Nice Mayor Christian Estrosi, who is also the president of the Provence-Alpes-Côte d'Azur region, announced the move early on Monday morning via his official Twitter account.
Together with rail operator SNCF, he aims to overhaul the train security system in the south-eastern France region known by its acronym PACA, which includes Provence and the Riviera.
The plans include new "anti-fraud" gates at stations in the area, meaning it will be tougher to get to a train platform without an electronically scanned ticket.
The first of these gates will be installed in around a fortnight at the Arcs station in the Var département (pictured above), Estrosi said.

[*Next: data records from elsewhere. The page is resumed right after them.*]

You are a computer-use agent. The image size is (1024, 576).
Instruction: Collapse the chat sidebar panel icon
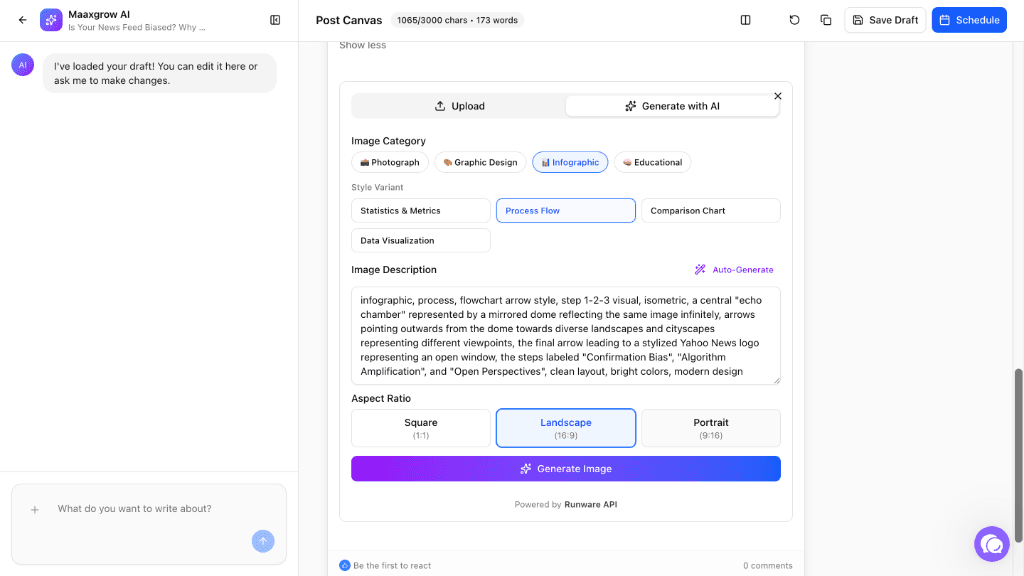tap(275, 20)
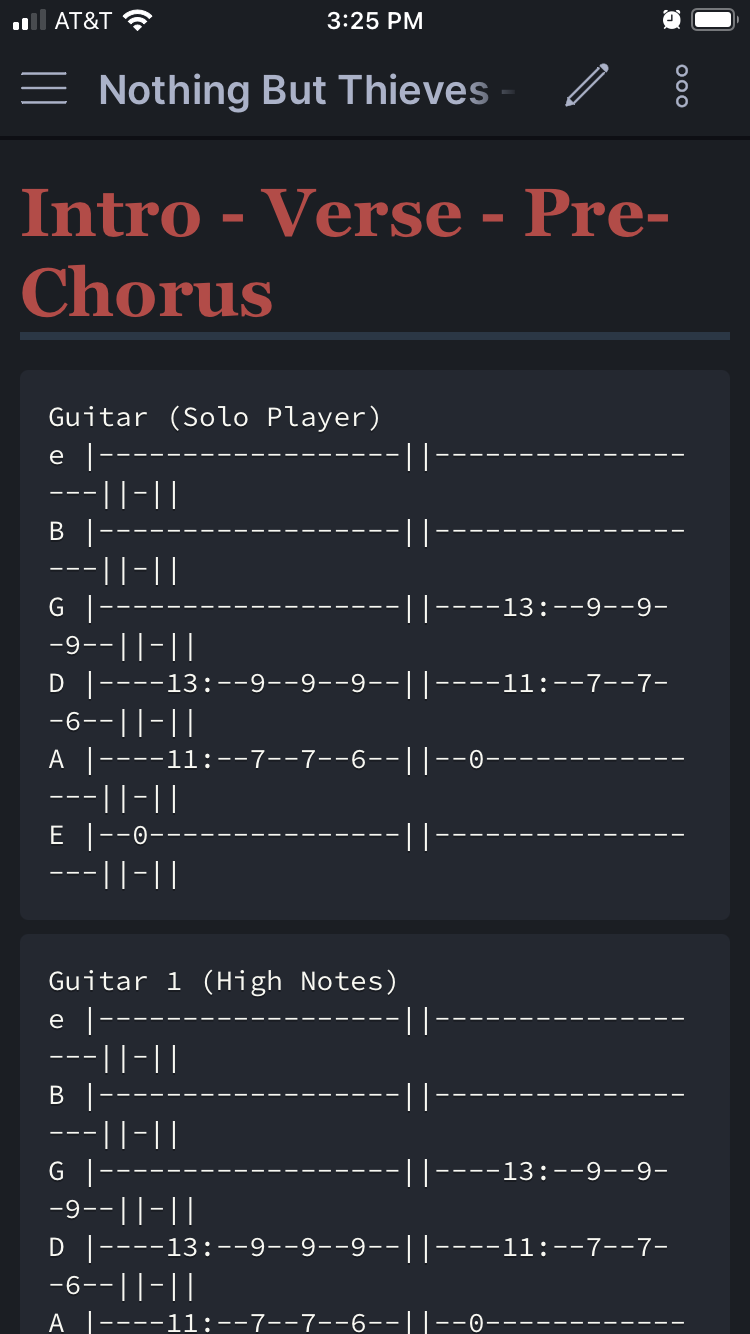This screenshot has width=750, height=1334.
Task: Tap the G string line in Solo Player tab
Action: pos(367,626)
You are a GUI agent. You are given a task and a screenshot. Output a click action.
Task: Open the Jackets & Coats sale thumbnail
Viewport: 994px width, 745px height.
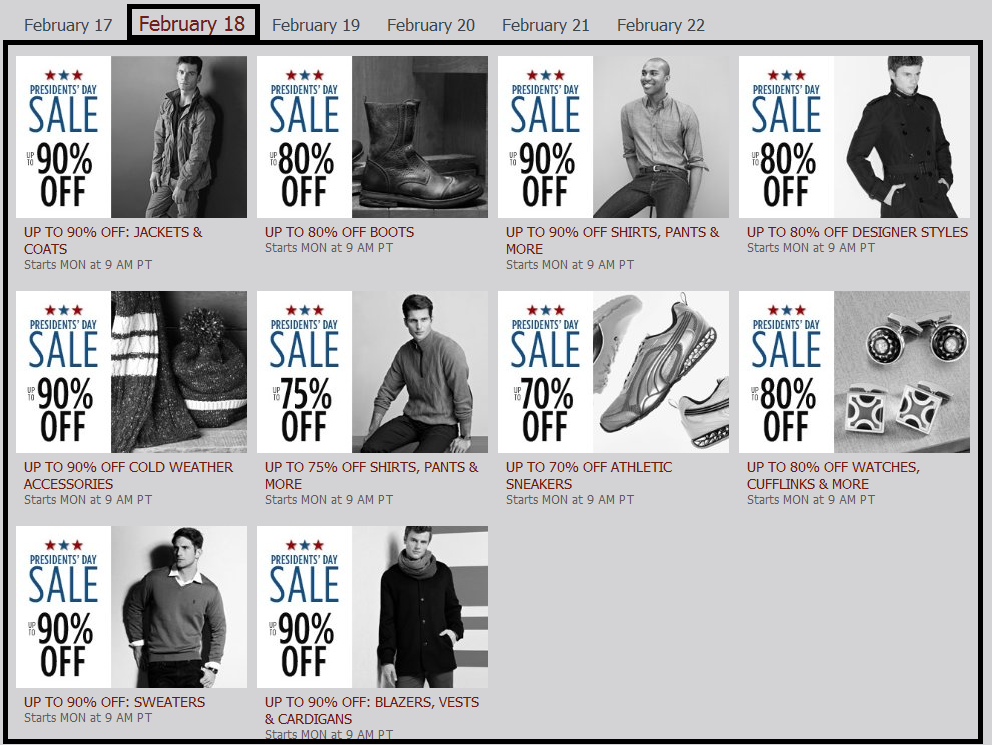(131, 137)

It's no surprise that the SNCF is taking the matter seriously, with studies showing that the company loses €300 million a year through "fraud", or people travelling without a valid ticket.

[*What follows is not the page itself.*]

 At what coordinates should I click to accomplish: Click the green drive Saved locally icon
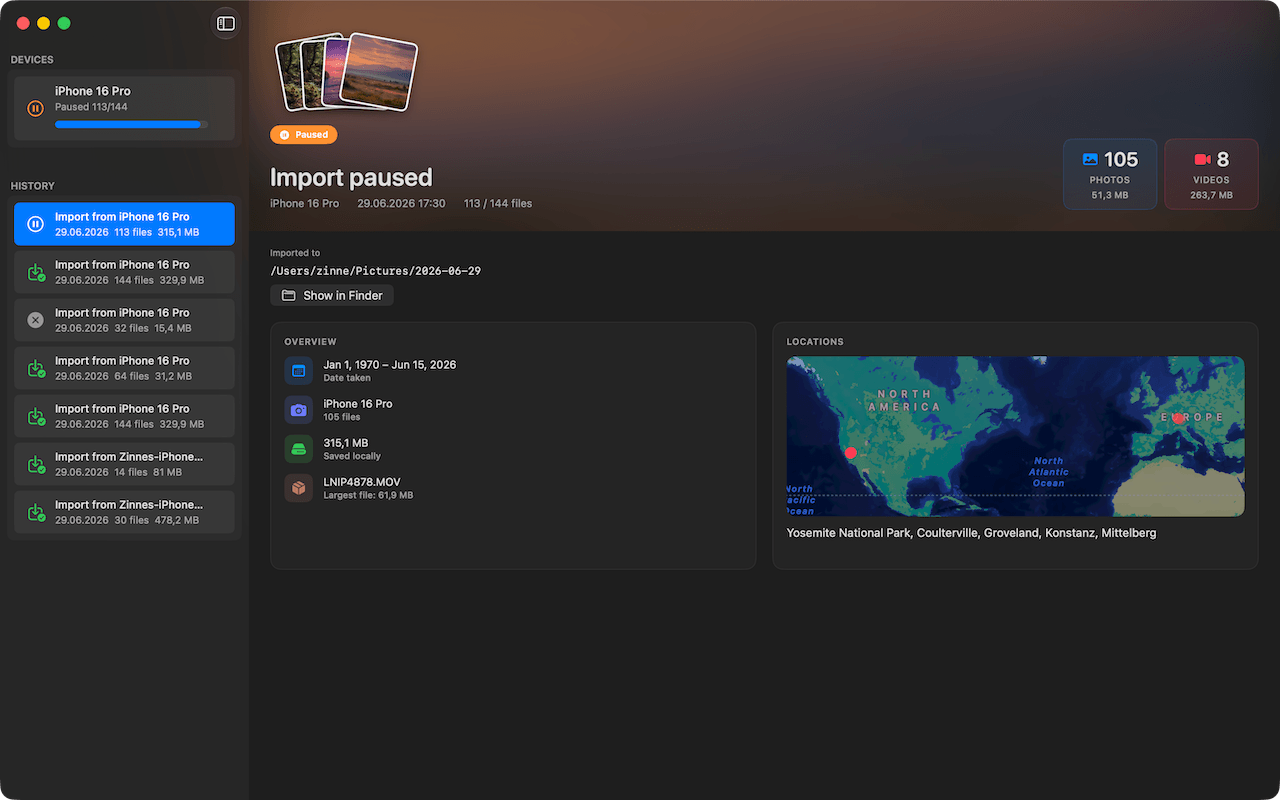click(298, 449)
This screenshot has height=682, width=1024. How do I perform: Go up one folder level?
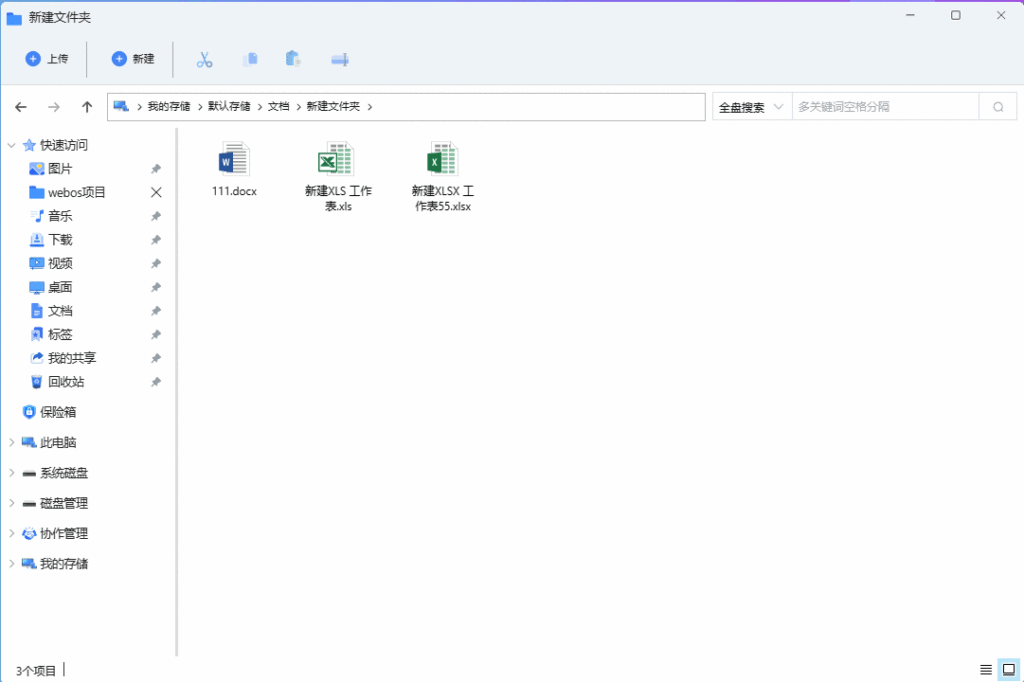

The SNCF is slowly bringing in these gates for regional trains across France after successful test runs in Paris earlier this year.
Estrosi also promised an additional 100 security staff for public transport - 50 in Provence and another 50 in the Cote d'Azur.
The mayor is also trying to bring in a €1 ticket that can be used widely across the region.
He tweeted that residents could also expect additional CCTV footage at the region's train stations.
Estrosi was the first mayor in France to introduce security headquarters for monitoring CCTV footage, which he brought to Nice back in 2010. The city has around 1,000 security cameras, reports BFM TV.
The Riviera follows hot on the heels of Paris in the move, after officials announced last week that they'd install CCTV cameras at 70 of the most heavily frequented bus stations across the region.